Why JP Morgan upped the bid for Bear Stearns

It’s hard to imagine J. Pierpont Morgan bidding against himself in a rescue takeover like the one for Bear Stearns. “There’s the deal,” he would have said to himself. “You can come out of the library when you’ve signed.”

That the current CEO of Morgan, Jamie Dimon, has suddenly raised the offer for Bear Stearns from $2 a share to $10 a share against a vast absence of alternatives is a sign that moral hazard is alive and well and that these days the lawyers are in charge.

The fact that JP Morgan’s lawyers made a mistake, according the New York Times, didn’t help either.

The Times says Wachtell, Lipton, Rosen & Katz “inadvertently” included a sentence in the original contract that would have given Bear Stearns shareholders the ability to block the sale and seek a higher offer while still forcing JP Morgan to guarantee Bear’s trades. Dimon was said to be “apoplectic” and looking for ways out of it, but by Friday was back seeing Alan Schwartz, the Bear CEO, to renegotiate the deal.

Meanwhile a telephone book of lawyers was circling. Skadden Arps Slate Meagher & Flom were advising Bear Stearns; Sullivan & Cromwell were brought in by the Bear board; Stember Feinstein Doyle & Payne had announced they were investigating a suit against Bear Stearns; Coughlin Stoia Geller Rudman & Robbins had already filed a suit in the Manhattan federal court; Bernstein Litowiz Berger & Grossman also said they were preparing to file on behalf of aggrieved shareholders.

Then there was British financier Joe Lewis, who had invested $US1.25 billion in Bear Stearns and lost 98 per cent it, ranting from London about doing everything he could to block the deal.

And Bear Stearns executives and employees were weeping to reporters in the street during cigarette breaks – angry, dismayed, frightened, you name it. Some of these people had lost $US100 million in executive shares and options, according to reports, and those who didn’t smoke already were taking it up.

Even Jimmy Cayne, the cigar-chomping former CEO and current chairman, was bewildered and angry and talking to Joe Lewis about some kind of joint action. He had been coming to work every day, but apparently wasn’t involved in the deal.

So Jamie Dimon – apoplectic, desperate, cornered by lawyers and whined at by employees – quintuples the bid unnecessarily.

In return, Alan Schwartz agrees that Bear Stearns will issue JP Morgan new shares equivalent to 39.5 per cent of its capital, and that the board, with 5 per cent of the stock, will also vote in favour.

Apparently in Delaware, where both firms are registered, it’s OK for the bidding company to vote its own stock in favour, even if it’s issued as part of the deal, so that gives JP Morgan 44.5 per cent of the vote and pretty well guarantees that it gets up. No wonder all these firms are registered in Delaware.

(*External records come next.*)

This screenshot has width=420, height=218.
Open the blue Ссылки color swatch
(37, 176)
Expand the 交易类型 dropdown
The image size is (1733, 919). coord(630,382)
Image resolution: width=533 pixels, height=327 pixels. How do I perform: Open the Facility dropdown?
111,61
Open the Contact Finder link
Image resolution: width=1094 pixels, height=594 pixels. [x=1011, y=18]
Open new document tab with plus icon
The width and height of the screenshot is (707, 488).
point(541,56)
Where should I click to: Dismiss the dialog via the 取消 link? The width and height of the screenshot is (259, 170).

Anyway, the other leg to the new deal is that the New York Federal Reserve Bank will buy $US30 billion of Bear Stearns’ worst assets, as long as JP Morgan agrees to pick up the first $US1 billion of any losses on them.

It’s moral hazard upon moral hazard. And it doesn’t exactly enhance Jamie Dimon’s reputation for steadfastness and tough dealing.

Previously it could be argued that the Bear Stearns takeover was not a Fed bail-out because the shareholders were getting wiped out (although it really was a bail-out – even the original deal would not have been possible without the Fed’s $US30 billion guarantee). Now it’s definitely a bail-out.

When the dust settles, the Fed and the legislators will have to address whether the “shadow banking system”, as the unregulated investment banks and securitisers are being called now, should be regulated as banks if they are going to be rescued as banks.

But for the moment all concerned will be holding their breath hoping another one doesn’t bite the dust.

As one Bear Stearns investment banker told a reporter during a cigarette break from the mayhem inside: “Basically we’re all wondering first, if we’ll keep our jobs, second, if we’ll get severance if we don’t.”

“And then we’re hoping that Lehman won’t go under because then there will be way too many bankers looking for jobs.”